Tuesday, July 23, 2013

It's a Feeling

I've been in a couple bands. I grew up in Southern California so that shouldn't come as a shock to you. There's a band in every garage and they're all going to be rock stars one day. There's something about ocean air mixed with smog mixed with... with...

You think too much. It should be more about feeling. Not about being clever. About feeling. Not about gimmicks. About feeling.

Things that last have feeling. By things I mean songs. By feeling I mean I can close my eyes and remember what it felt like when I first held my older sister's copy of Weezer's Blue Album. I can conjure the image of a teenage boy sitting in the back seat of his parents' Honda Civic blaring Helmet's Unsung through his headphones on the way to watch his high school play football. I can smell the sweat soaked shirt after that Ozma show at Chain reaction.

It's a feeling. And you can't always articulate it. Which is what makes it so great. And sad. And frustrating. And amazing.

Sometimes the best thing you can tell yourself is to stop thinking and start feeling.

Inside Joke

It's like an inside joke, and everyone knows the punchline but me.


I sit here. Waiting.


These tables and benches are so much more quiet after everyone's gone home.


My backpack is light today. Straight upstairs to the couch for me! Dad will be all set and if I'm lucky he'll let
me watch the first half of the game with him.

As soon as mom picks me up.


She's never this late.


Mister Mike is glancing at his watch again. I think he's a Rams fan, and kickoff is in less than 15 minutes. The 57 traffic shouldn't be that bad. He'll miss the first series, maybe...



... other stuff that I don't have the patience to write because I found a video about the 1989 San Francisco 49ers...

And I climb in to the car, and mom says, "I'm sorry I'm so late. We'll stop by Big 5 on the way home and get those cleats you've been looking at," and I was too excited to notice her swollen eyes.

Sunday, July 21, 2013

All It Takes is One Weak Link

One chink in the armor.

One crack in the dam.

Then water starts to leak and before you know it...

- **Given problem A**: Find every line in the listing that contains the string "link", counting only matches with the same case.
The blog post and the listing below it come from separate sources.

- **Entries shown**:
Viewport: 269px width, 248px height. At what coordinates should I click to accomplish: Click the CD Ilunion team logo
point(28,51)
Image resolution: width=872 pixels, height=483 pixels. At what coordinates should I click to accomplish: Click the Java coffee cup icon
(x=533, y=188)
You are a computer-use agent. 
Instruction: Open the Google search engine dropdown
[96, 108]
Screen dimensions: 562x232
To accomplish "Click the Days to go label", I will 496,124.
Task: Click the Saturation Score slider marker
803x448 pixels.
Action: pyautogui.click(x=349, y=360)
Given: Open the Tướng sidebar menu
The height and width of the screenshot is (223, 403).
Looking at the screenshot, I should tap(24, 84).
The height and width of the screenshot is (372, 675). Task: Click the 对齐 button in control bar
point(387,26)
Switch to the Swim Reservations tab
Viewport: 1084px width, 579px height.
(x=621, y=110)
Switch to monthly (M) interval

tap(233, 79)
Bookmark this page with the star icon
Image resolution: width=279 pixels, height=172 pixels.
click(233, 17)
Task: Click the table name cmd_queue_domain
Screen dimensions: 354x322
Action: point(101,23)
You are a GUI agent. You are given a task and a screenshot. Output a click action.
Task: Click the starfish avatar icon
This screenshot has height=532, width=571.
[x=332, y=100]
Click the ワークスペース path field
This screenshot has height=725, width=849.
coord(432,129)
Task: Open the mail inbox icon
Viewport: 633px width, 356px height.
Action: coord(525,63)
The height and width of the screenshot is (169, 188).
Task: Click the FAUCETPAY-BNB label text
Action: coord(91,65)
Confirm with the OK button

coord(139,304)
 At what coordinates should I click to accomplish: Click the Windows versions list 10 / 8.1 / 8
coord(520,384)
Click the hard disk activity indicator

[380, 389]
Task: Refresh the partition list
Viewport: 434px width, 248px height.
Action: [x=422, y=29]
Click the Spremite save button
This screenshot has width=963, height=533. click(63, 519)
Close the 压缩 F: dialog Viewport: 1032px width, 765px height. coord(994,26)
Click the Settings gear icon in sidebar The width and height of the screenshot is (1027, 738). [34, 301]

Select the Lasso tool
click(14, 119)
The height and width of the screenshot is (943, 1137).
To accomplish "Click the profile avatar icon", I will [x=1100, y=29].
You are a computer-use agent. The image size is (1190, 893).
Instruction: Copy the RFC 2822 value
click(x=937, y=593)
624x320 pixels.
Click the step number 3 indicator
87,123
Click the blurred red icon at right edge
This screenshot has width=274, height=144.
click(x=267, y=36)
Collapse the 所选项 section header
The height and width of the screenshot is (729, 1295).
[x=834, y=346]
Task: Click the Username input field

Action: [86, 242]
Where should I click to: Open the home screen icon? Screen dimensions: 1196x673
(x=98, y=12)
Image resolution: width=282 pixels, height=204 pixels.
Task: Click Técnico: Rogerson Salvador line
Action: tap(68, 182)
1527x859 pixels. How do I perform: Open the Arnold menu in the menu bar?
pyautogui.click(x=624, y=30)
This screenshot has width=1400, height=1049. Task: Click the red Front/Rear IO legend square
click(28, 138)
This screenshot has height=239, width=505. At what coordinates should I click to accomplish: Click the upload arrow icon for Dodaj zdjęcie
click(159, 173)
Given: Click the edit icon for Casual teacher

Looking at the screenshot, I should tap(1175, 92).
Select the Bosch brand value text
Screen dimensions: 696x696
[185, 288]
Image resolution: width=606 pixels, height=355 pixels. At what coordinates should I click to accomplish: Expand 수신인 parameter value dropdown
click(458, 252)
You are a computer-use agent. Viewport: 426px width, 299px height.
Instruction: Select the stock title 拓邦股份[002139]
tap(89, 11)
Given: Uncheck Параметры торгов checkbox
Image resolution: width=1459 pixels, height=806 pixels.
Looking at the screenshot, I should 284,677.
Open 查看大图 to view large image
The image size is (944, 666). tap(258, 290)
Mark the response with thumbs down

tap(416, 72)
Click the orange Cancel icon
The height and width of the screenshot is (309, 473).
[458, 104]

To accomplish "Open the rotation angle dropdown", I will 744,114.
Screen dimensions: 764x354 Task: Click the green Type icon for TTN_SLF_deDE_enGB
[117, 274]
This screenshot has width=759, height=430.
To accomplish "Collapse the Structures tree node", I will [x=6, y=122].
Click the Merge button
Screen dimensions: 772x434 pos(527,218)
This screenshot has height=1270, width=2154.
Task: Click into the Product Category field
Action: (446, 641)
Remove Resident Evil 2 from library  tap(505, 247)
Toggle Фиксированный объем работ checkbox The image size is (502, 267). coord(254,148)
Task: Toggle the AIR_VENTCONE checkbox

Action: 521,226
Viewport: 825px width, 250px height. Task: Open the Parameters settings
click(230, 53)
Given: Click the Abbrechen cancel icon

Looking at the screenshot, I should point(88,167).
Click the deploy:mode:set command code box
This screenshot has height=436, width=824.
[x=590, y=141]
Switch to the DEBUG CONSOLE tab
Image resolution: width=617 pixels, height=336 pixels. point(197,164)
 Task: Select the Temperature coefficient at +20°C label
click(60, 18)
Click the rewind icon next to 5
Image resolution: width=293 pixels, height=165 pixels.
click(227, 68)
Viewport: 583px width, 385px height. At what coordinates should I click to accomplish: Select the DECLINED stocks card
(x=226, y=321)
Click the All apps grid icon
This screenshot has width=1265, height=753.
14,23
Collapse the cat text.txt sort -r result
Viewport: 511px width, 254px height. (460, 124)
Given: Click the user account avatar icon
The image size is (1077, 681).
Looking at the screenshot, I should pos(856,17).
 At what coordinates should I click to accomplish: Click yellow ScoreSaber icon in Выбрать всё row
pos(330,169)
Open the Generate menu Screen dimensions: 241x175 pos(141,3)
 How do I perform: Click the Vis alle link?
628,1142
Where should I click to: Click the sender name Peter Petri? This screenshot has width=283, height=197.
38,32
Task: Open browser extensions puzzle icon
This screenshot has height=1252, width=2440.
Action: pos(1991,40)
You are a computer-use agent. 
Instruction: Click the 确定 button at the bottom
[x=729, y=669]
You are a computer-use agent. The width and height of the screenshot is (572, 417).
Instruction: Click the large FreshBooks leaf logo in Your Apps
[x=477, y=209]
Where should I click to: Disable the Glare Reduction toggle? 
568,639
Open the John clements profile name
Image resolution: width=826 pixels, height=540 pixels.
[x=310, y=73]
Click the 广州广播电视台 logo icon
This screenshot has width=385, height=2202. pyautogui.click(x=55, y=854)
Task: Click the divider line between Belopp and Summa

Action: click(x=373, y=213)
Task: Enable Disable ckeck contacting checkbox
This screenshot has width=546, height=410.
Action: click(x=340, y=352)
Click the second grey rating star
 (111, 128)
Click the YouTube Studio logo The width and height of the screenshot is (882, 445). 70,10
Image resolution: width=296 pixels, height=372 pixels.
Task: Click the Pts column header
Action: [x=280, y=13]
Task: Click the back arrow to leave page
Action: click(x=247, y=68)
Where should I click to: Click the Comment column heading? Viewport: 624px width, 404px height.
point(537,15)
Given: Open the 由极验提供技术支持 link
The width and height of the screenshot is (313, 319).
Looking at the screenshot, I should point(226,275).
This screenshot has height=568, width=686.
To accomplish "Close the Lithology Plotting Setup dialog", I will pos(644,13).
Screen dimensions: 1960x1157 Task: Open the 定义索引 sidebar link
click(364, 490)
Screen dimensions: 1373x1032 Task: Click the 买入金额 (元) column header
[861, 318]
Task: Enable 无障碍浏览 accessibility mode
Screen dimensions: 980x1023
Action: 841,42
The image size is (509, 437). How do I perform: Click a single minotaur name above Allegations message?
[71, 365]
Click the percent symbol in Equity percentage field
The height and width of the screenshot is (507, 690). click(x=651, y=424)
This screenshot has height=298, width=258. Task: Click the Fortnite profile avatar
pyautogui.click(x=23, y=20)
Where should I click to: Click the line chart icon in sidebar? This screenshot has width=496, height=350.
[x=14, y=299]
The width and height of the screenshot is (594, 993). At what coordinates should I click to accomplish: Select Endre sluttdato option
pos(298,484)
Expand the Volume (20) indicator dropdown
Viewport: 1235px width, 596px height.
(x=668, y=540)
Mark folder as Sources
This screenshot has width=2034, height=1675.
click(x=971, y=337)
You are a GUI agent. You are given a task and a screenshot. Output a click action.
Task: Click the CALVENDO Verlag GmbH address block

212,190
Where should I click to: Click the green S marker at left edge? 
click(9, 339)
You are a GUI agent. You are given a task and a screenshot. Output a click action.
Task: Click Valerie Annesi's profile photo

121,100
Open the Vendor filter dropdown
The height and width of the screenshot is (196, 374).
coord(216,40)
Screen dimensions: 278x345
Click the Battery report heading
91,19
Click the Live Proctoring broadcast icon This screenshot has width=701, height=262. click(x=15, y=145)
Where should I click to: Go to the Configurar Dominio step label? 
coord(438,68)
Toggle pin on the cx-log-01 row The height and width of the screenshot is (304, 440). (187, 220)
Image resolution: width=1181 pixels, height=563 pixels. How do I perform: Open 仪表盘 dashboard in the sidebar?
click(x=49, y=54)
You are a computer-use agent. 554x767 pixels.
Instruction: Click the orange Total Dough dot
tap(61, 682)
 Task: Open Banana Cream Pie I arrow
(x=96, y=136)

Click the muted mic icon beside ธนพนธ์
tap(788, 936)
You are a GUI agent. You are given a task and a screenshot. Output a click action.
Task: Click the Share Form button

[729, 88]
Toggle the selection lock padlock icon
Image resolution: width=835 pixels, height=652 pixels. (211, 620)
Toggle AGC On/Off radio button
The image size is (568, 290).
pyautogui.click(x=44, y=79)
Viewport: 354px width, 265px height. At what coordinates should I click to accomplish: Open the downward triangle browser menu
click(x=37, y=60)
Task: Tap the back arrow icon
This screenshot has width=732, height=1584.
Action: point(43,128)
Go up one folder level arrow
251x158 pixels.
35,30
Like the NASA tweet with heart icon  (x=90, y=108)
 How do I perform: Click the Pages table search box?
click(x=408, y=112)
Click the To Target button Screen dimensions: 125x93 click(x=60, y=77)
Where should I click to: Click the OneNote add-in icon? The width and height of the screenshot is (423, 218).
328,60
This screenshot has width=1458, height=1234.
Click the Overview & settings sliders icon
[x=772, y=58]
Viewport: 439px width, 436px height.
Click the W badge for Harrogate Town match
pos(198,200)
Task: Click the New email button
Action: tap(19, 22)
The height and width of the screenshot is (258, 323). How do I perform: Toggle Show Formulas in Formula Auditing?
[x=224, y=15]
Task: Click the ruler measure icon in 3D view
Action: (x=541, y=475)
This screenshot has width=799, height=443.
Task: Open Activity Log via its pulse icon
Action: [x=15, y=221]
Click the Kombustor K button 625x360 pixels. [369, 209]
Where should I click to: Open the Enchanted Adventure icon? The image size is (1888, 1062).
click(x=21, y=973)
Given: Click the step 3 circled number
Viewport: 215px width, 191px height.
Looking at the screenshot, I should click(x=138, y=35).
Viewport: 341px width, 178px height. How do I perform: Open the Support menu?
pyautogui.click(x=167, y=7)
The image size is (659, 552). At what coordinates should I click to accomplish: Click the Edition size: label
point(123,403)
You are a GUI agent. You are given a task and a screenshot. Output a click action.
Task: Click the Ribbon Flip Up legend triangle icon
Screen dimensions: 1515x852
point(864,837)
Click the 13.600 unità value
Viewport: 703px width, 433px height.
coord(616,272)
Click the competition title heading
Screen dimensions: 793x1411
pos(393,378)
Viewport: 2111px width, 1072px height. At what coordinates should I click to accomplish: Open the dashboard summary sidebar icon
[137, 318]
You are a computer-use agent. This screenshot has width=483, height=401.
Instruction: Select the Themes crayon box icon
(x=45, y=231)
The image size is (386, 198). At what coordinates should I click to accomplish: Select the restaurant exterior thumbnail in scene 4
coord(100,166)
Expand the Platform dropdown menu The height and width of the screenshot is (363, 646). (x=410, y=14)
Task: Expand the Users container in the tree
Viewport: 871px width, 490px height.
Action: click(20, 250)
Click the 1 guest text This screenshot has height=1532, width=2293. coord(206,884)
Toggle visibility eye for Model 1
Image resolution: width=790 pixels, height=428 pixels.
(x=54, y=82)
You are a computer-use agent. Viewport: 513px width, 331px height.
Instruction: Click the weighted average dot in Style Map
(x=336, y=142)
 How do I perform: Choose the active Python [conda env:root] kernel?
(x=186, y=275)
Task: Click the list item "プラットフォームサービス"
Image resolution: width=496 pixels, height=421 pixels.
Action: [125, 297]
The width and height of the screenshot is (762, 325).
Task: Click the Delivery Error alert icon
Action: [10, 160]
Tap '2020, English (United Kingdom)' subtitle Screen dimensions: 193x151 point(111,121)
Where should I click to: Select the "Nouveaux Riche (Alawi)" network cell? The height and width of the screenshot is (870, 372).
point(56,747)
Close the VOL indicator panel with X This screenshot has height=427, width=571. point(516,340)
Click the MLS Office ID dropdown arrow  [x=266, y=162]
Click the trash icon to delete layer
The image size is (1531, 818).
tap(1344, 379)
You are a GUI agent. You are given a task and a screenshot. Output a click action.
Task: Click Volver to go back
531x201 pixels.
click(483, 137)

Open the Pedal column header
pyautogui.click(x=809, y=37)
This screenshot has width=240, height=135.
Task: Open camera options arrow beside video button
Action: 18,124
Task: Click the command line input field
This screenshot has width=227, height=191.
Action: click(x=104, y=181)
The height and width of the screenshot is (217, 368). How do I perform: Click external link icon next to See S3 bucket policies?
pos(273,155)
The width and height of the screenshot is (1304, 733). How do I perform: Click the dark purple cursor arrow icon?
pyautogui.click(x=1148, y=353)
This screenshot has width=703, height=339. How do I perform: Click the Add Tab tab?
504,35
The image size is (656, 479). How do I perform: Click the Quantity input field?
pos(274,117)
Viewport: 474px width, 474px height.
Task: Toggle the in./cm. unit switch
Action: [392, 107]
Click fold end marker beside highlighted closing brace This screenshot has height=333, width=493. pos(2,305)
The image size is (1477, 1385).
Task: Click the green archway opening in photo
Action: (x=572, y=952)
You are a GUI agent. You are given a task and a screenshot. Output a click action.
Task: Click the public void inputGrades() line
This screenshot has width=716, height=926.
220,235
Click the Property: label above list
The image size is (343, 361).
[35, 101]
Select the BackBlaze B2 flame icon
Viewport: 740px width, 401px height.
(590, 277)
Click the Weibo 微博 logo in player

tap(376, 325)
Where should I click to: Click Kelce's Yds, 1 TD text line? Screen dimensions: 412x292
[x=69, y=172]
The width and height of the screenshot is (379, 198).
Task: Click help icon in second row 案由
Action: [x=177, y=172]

- **Given problem B**: In the blog post, whose copy of Weezer's Blue Album does the writer remember first holding?

- **Correct response A**:
 How do I perform: Click the Vis alle link?
Given: Open the 由极验提供技术支持 link
Screen dimensions: 1960x1157 Task: Open the 定义索引 sidebar link
The height and width of the screenshot is (217, 368). How do I perform: Click external link icon next to See S3 bucket policies?

- **Correct response B**: The writer's older sister's copy.